◆ What the task asks
Copy everything from the line containing "Image resolution: width=1568" down to the line containing "Select manager Ian McGuinness", both included, exactly as they stand in the records below. Leave the pictures out.

=== Provided records ===

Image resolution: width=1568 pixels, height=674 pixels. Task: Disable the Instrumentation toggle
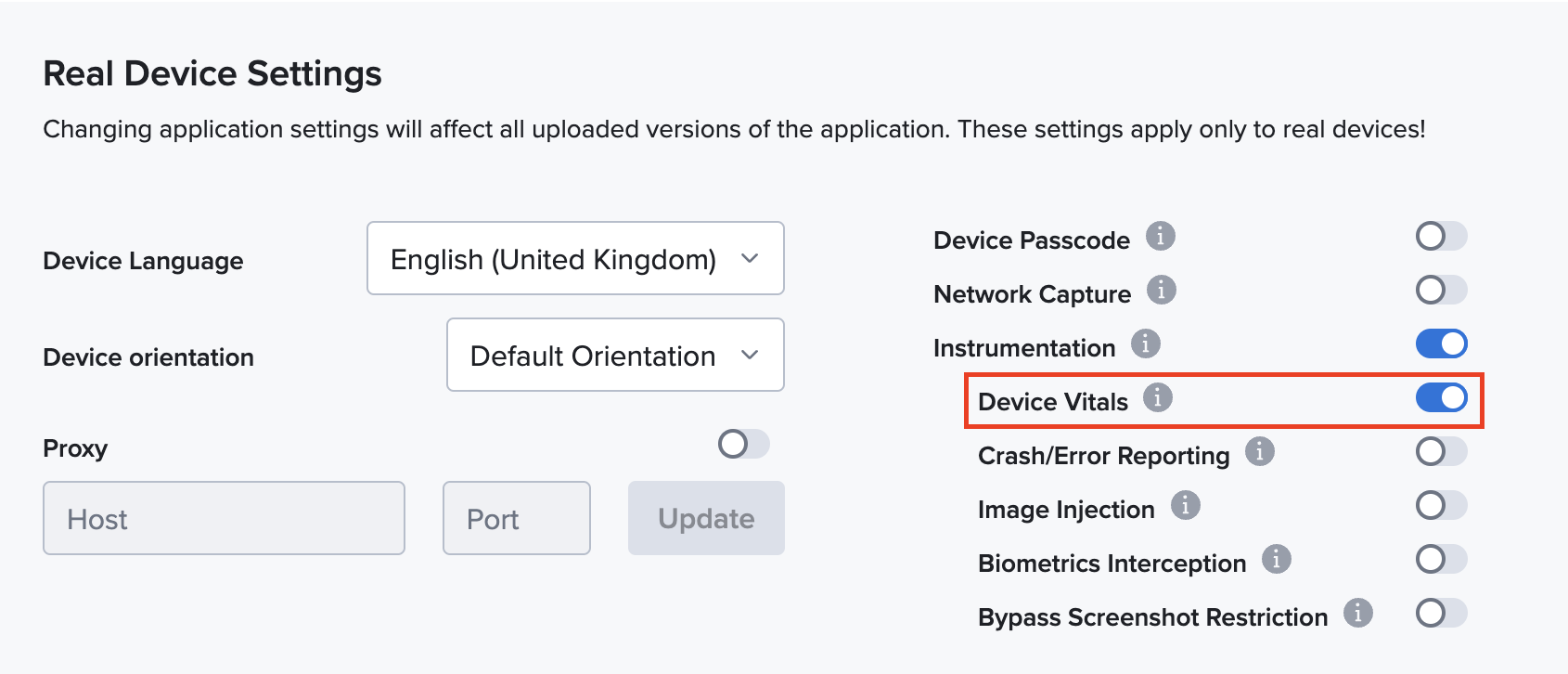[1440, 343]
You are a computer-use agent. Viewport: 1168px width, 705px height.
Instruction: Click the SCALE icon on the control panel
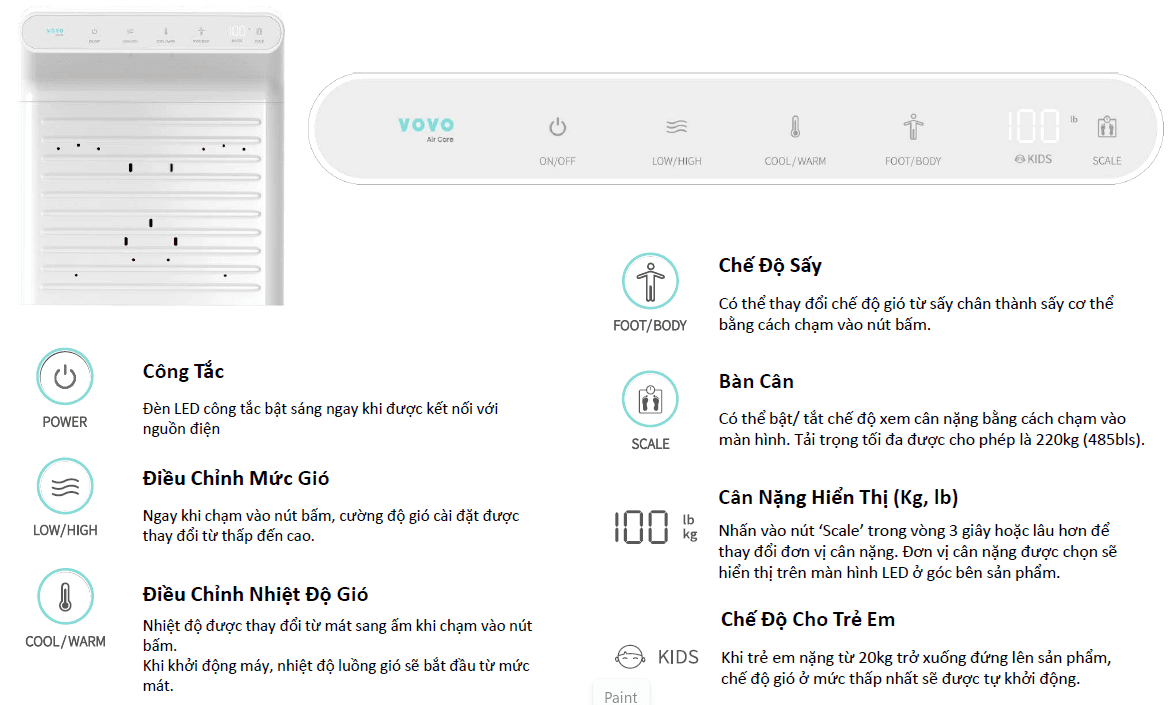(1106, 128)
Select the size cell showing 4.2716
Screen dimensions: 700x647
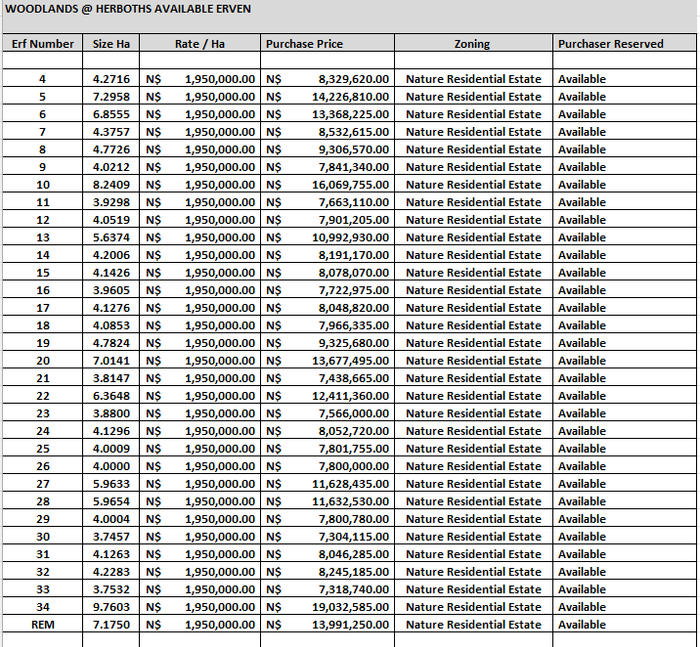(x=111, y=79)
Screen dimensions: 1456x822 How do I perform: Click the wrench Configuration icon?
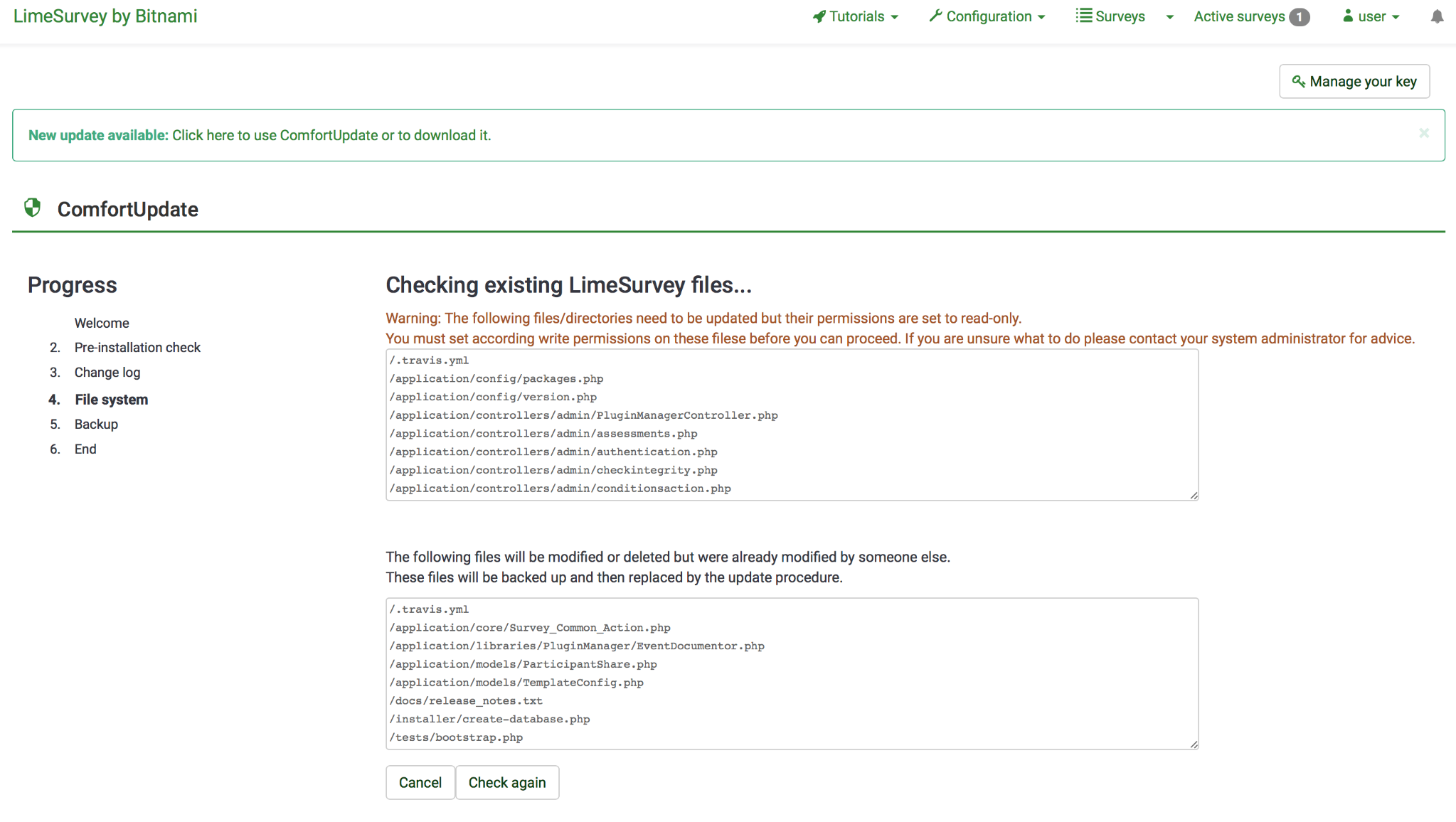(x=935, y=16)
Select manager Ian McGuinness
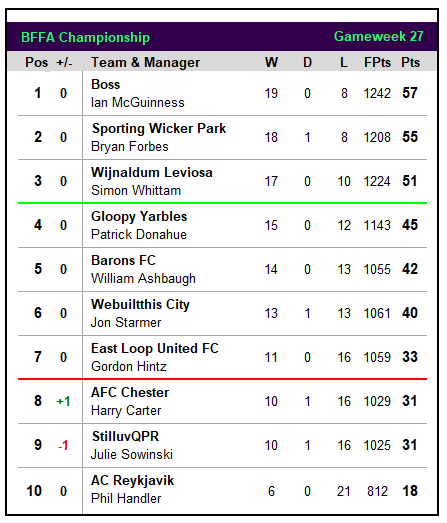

===
=== Provided records ===

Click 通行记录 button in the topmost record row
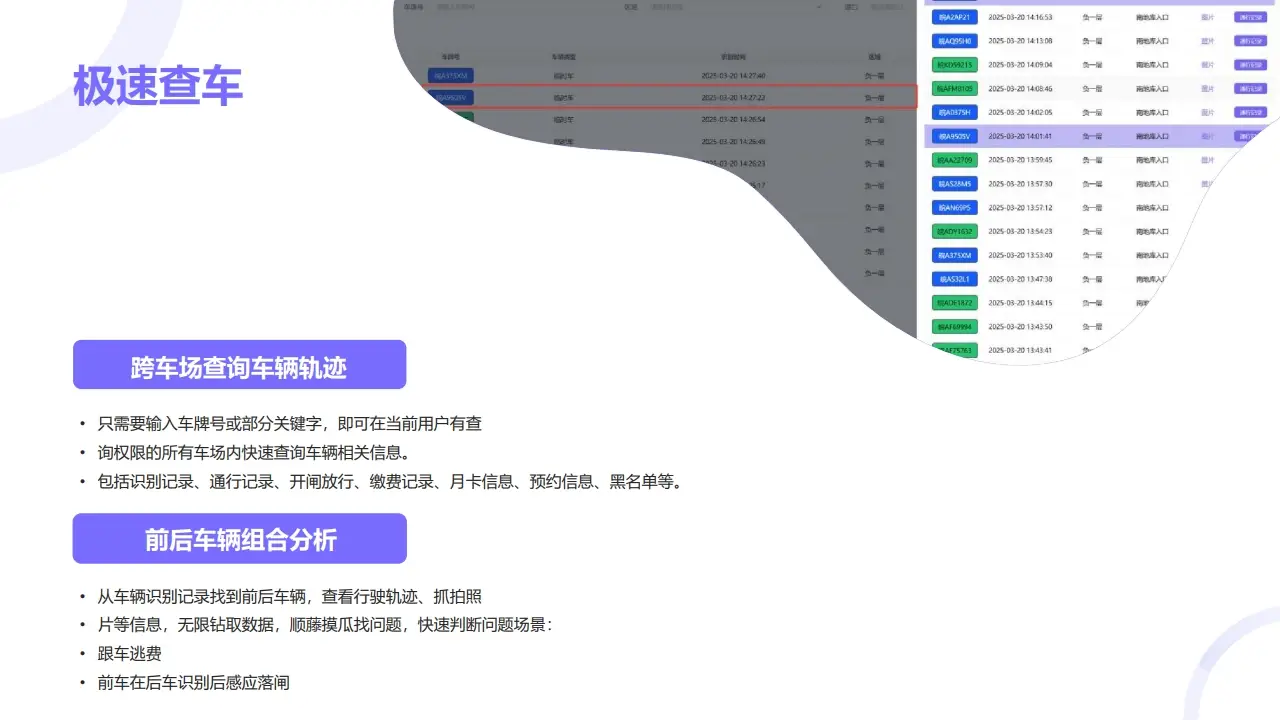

===
=== Provided records ===

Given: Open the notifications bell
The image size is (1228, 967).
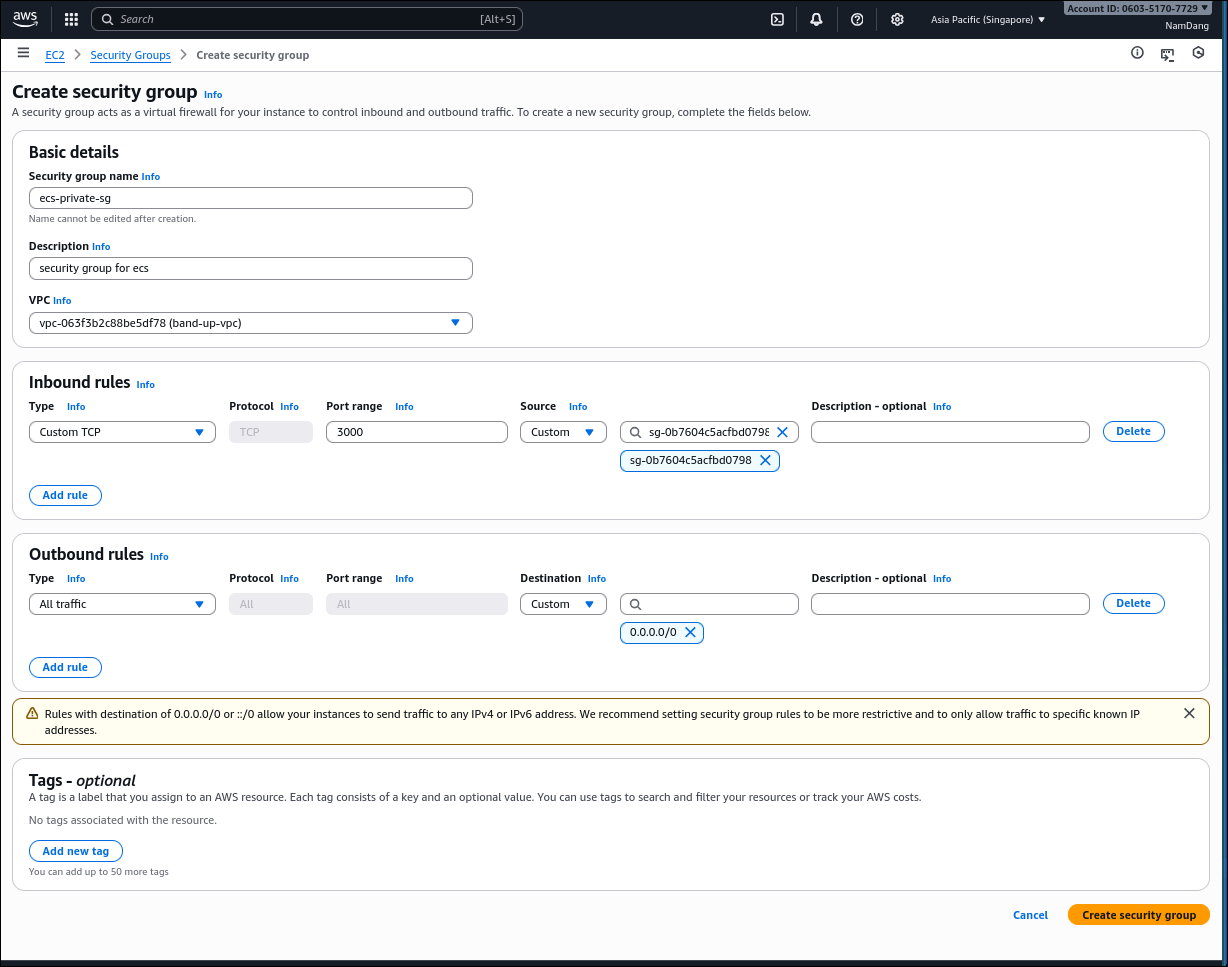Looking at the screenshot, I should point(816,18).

===

◆ Written answer
Image resolution: width=1568 pixels, height=674 pixels. Task: Disable the Instrumentation toggle
[1440, 343]
You are a computer-use agent. Viewport: 1168px width, 705px height.
Instruction: Click the SCALE icon on the control panel
(1106, 128)
Select the size cell showing 4.2716
Screen dimensions: 700x647
(x=111, y=79)
Screen dimensions: 1456x822 How do I perform: Click the wrench Configuration icon?
(x=935, y=16)
Select manager Ian McGuinness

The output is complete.